Graeme Raymond Storm (born 13 March 1978) is an English professional golfer.

Career
Storm was born in Hartlepool. He learnt his trade at Hartlepool Golf Club, where he still holds the course record of 62. He won The Amateur Championship in 1999 and represented Great Britain & Ireland in the Walker Cup, before turning professional in 2000.

Storm initially had difficulty establishing himself on the European Tour, and took a job in a local cake factory in the off season to help finance his early years as a professional. In 2004 he recorded two wins on the second tier Challenge Tour on his way to fourth in the end of season rankings, and automatic graduation back to the European Tour for 2005. That season he made a major advance by finishing 31st on the European Tour Order of Merit, an improvement of 90 places on his previous best.

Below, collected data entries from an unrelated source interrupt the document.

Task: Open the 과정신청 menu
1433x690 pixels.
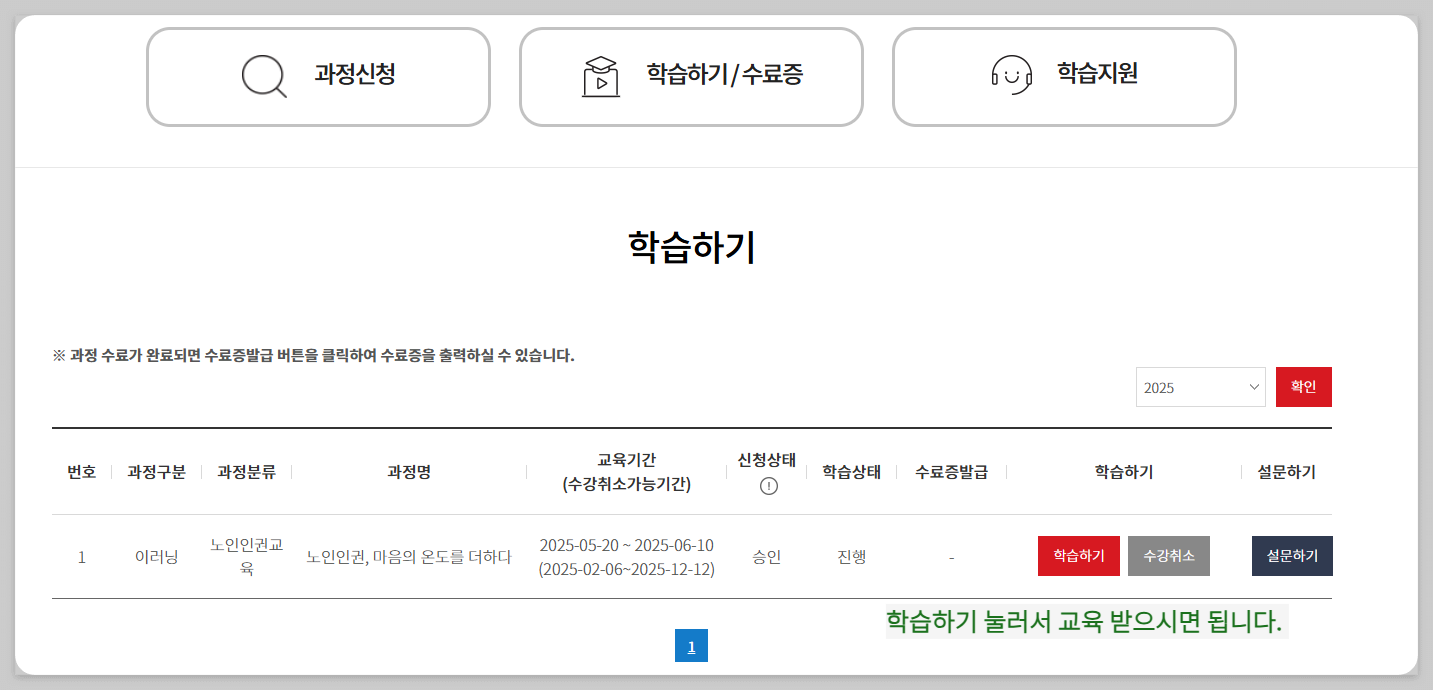Action: point(318,76)
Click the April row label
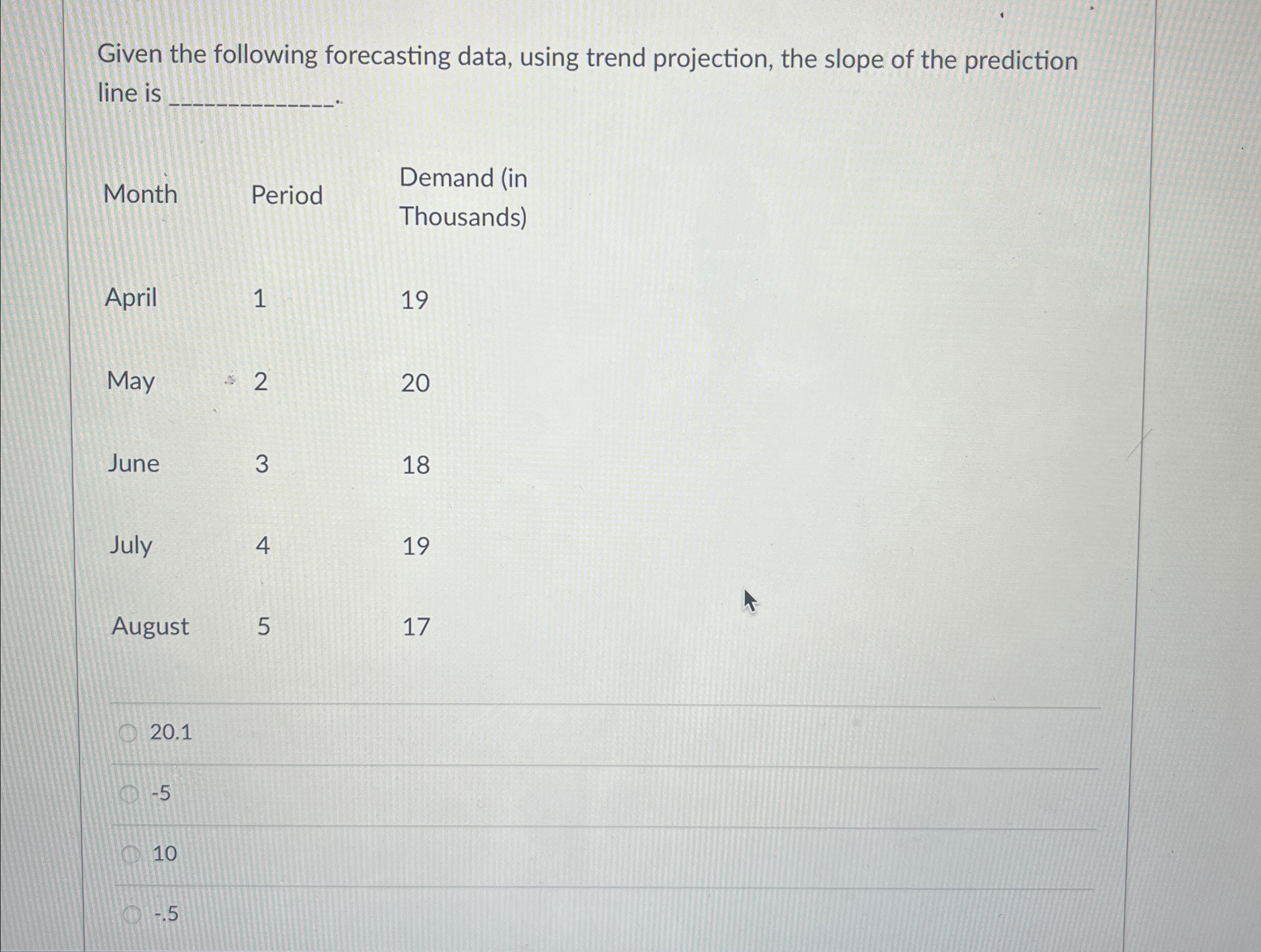 tap(131, 297)
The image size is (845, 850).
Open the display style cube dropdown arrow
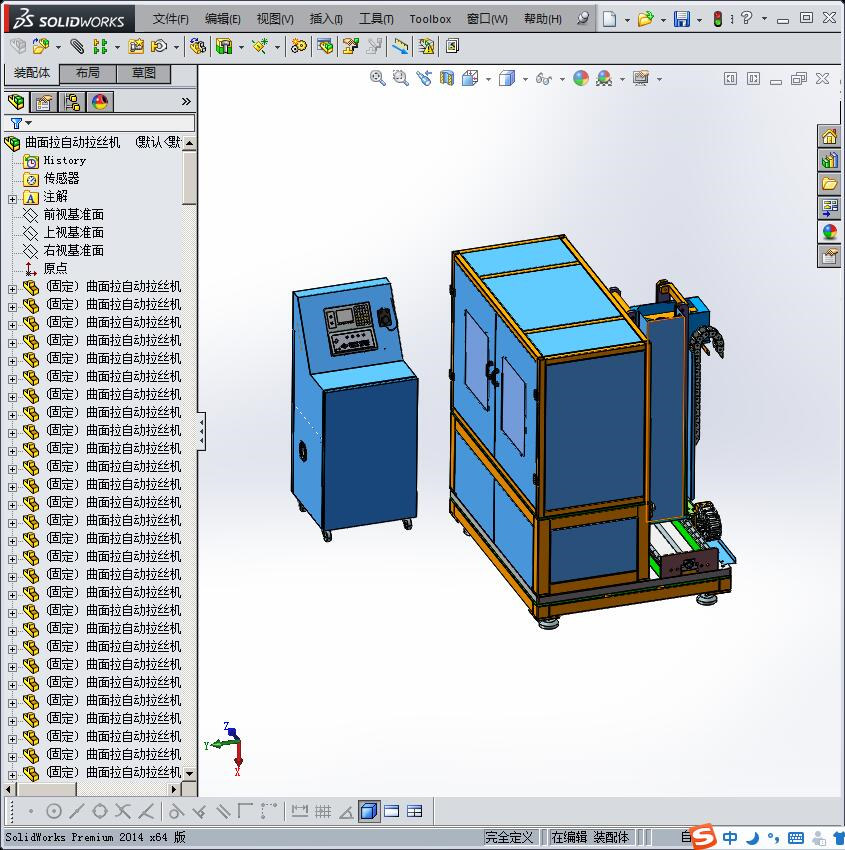click(525, 79)
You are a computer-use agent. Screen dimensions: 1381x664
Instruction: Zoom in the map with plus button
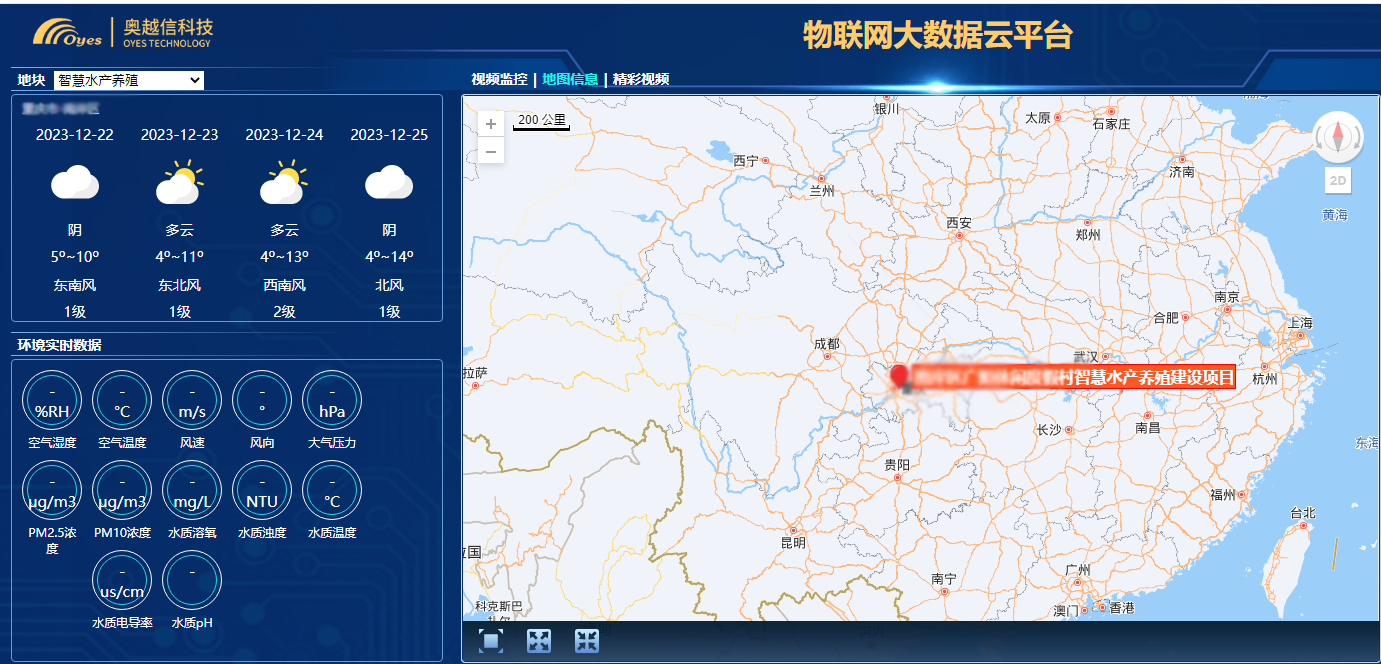coord(491,125)
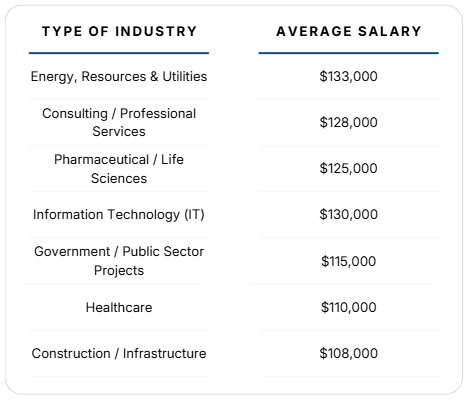Select the $130,000 salary value
Image resolution: width=471 pixels, height=400 pixels.
point(348,214)
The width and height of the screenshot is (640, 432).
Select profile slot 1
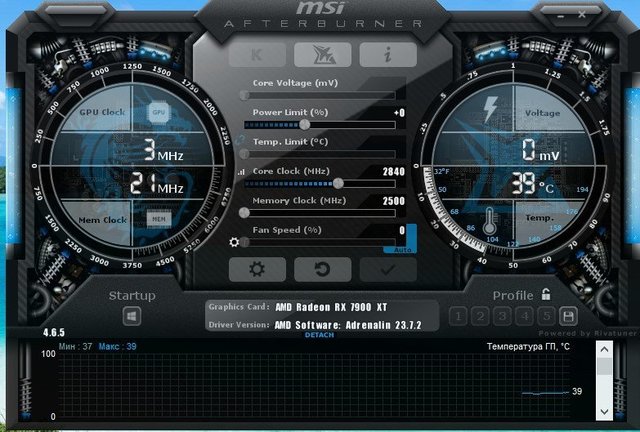click(460, 316)
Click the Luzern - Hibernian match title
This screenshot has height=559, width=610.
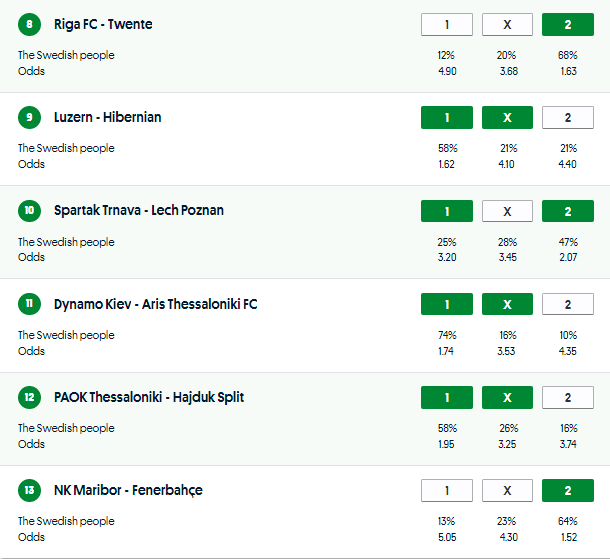(107, 118)
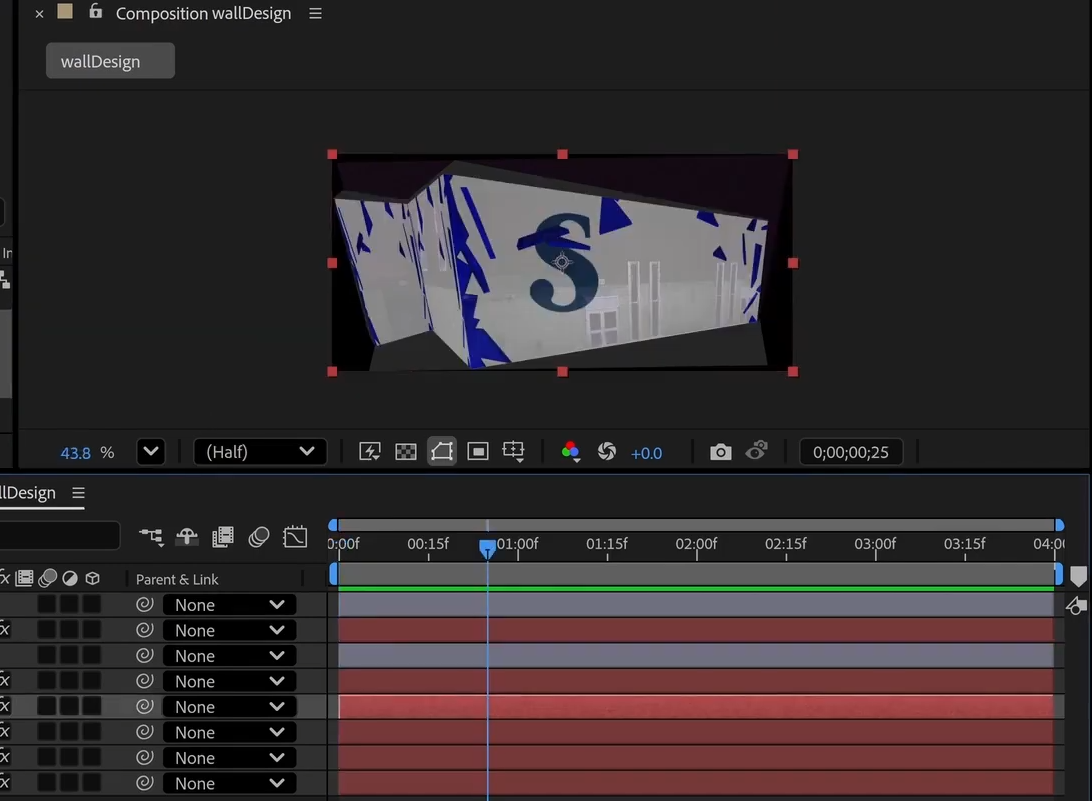Click the wallDesign composition navigation button
The image size is (1092, 801).
click(110, 60)
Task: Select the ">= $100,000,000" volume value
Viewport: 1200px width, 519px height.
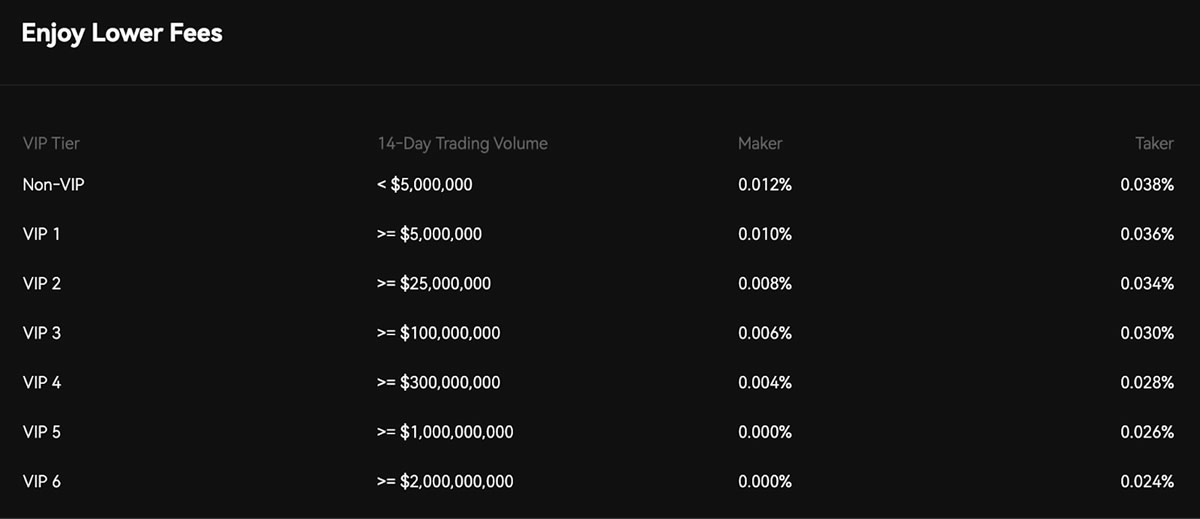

In 2007, Storm won his first European Tour event, with a single shot victory at the Open de France ALSTOM. He commented, "It's unbelievable, to be honest. It's an amazing feeling.... Over the last six or seven months I've been thinking that it might never happen. I've been putting too much pressure on myself but hopefully now I can go on to better things." He went on to finish the 2007 season ranked 16th on the Order of Merit.

At the 2007 PGA Championship, Storm led after the first round after shooting a 5-under par 65 at Southern Hills Country Club. However he could not maintain that form and finished in a tie for 62nd.

In June 2009, Storm secured a place in the 2009 Open after two rounds of final qualifying at Sunningdale, he shot a record eight-under 62 on the new course in the morning and ended 10-under.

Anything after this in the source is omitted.